Take that back motherfucker.

Here you go, OP. It's a game made just for you.

I didn't see him say anything about Veeky Forums-related topics. Just literature and a brief mention of a videogame. It doesn't belong on this board.

Like how every 500 years there's a shaman king fight?

-the Cthulhu Mythos
-the Soulsborne series
-wanting to do a bit of worldbuilding

>doesn't belong on Veeky Forums

-having a game of it doesn't make it inherently Veeky Forums
-a videogame, has nothing to do with this board
-you do that when you're just writing, too

>thinking that tangential relations to things Veeky Forums likes means it belongs on the board

I got an image in my head of the entity stopping by every 237 years and turning people into heroes or raises someone up to the level of a Jesus Christ or Buddha figure to help humanity grow and progress while its away.

Sweet concept.

I recently played through Dragon Age: Origins and quite liked the concept of "Ages", in which each century is an Age and the name of an Age is determined by the omens that occurred at the end of the last age.

Maybe the hero that's raised up by the benevolent entity would end up being a phenomenon that's looked forward to by the entire world, to the point where it's considered era-defining? In that case, then 237 years might be a smidge too long of a gap, but I like where you're going with this.

What if society is so focused on the next coming of the hero, that they slip into terrible despair whenever the last one dies, being forced to wait decades for the next passing of the entity to "save" humanity? Essentially, they're so reliant on getting outside help to solve all of their problems that they grow lazy and let the world go to waste in the meantime.

Checked.

Speaking of this, what system would be best for a shaman king campaign?

GURPS.

>However if we stay with this analogy doesn't that mean that, just as there are humans out there who absolutly love ants, who are obsessed with learning about and observing ants and their ways, who care more about animals and their welfare than that of fellow humans. Then surely there is also the possibility of great Cthulhu-esque creatures out there who love us, are deeply interested in every little thing we do and even take pains to protect us from harm.

Nyarlathotep

Definitions of what constitutes harm may vary.

It's a great game!

If there's the whole "humans to ants" analogy, then that means there are some eldritch horrors that are scared shitless of us because we bite them and cause itches and get in their food
>Cyclopean being whose very existence makes men lose the will to live won't devour a planet because "there are humans all over it"
>Another one freaks out when a single astronaut unwittingly touches one of its multidimensional tentacles, causing solar storms and wormholes to jiggle the fabric of spacetime
This is getting silly

Y'all know that eldritch means spooky and not Lovecraftian, right?
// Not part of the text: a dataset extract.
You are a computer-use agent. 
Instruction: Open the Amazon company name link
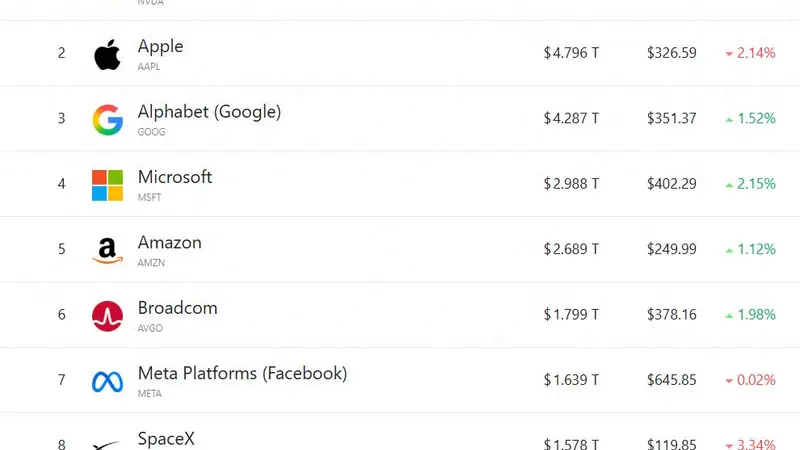(x=169, y=242)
These guys are pretty spook, mate.

Eldritch things:
Elves
Dwarfs
Gnomes
Fairies
Giants
Ghosts
Succubi
Kobolds
and
Liches

Yep, eldritch is just an antiquated word for weird. However, Lovecraft made such an extensive usage of the word that it's sort of just associated with his usage of it in the context of his works. Technically, it is being used right, since Lovecraft meant it to mean 'weird' and all, but I get what you mean.

I'd say a good way to put it now is eldritch means 'really fucking weird as balls'.
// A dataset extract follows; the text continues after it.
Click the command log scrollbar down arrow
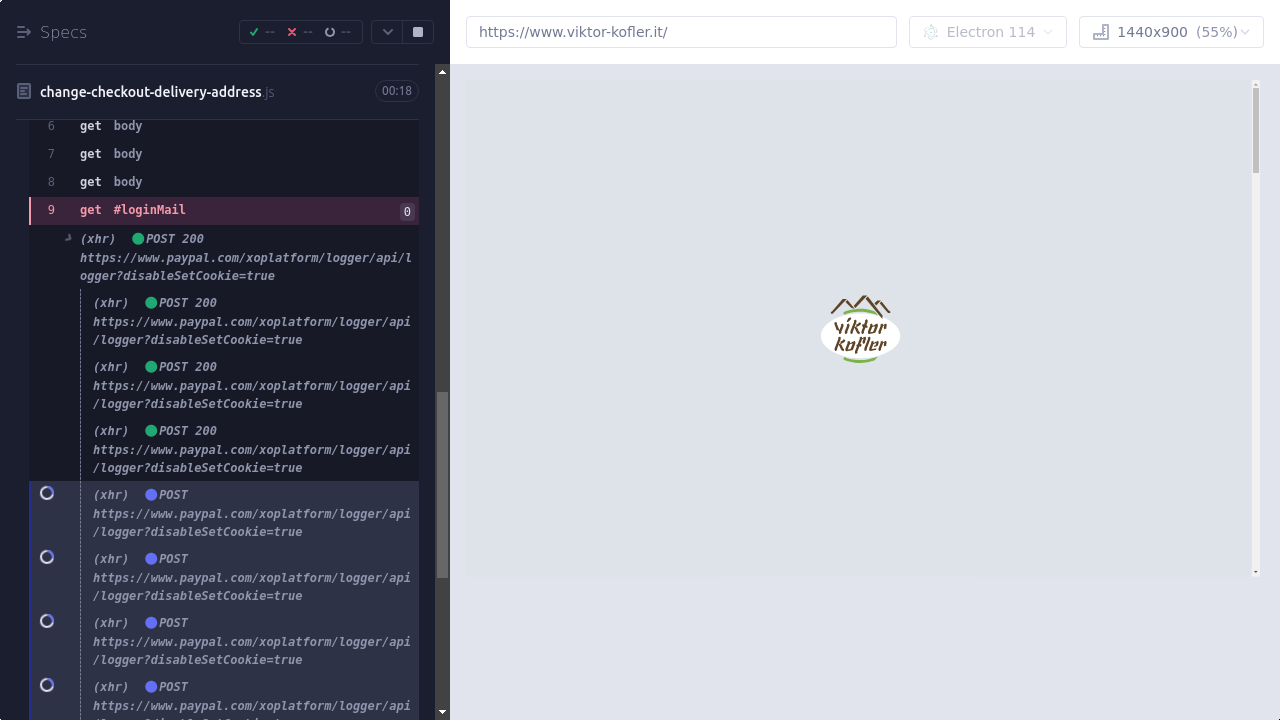Image resolution: width=1280 pixels, height=720 pixels. [442, 712]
Fuck off, shithead. Building an interesting roleplaying setting is Veeky Forums.

Lovecraft's use may be iconic, but it doesn't make gibbous mean of the Lovecraft Mythos, it still means
>A lunar phase either side of the full moon when the moon's disc as seen from the Earth is larger than a semicircle.

>So from what I understand, the idea behind the cosmic horror genre is that there are godlike beings in the universe, its just that they don't particularly care about and can easily destroy you and everything you care about by accident and/or without meaning to. Much akin to you walking through a field and stepping on ants or anthills without noticing.

That's hardly the entire concept. The idea of godlike aliens who happen to have a negative effect on human beings is a cosmic horror idea, but it isn't the idea of cosmic horror.

Cosmic horror is existential, the idea pretty much is 'everything you thought you knew is wrong or isn't even a fraction of the full picture' and that humanity is incredibly limited. Remember, Lovecraft's earlier works hadn't yet looked up into the sky - horror came from under the earth, in far places, from the past. The Rats in the Walls is tied up about one man's heritage and maligned ancestral home and and is about the distant evil past welling up. The Outsider is a tale of 'you're wrong and everything you thought is wrong', it's pretty blatant about it. Then Lovecraft looked upwards and realized, fuck, the Earth and human civilization is nothing compared what other horrible bullshit is out there, older than even the EARTH itself. So we get told of old things in our planet not OF our planet, things that come from somewhere else where things aren't as they are here, people finding glimpses of the happenstance visitations unspeakable things made as they passed through our space. Earth isn't special, all his stories just happen to be what Earth has. If Lovecraft wrote stories on other worlds, there'd be ancient, awful things under Mars, under Titan, under extra-solar planets and moons.

Big tentacle monsters are just very convenient, if somewhat blunt tools to get across the idea of wrongess and human limitation. That's all. You can get it across with anything that challenges the scientific or cultural norm on a vast scale.

Yeah, I know. He just happened to be fond of some words and those words are popularly identified with the context of how he used them. Eldritch for a lot of people means cosmic alien spookiness and gibbous means some fat, horrible, unnaturally large moon, but these words haven't lost their original meaning at all.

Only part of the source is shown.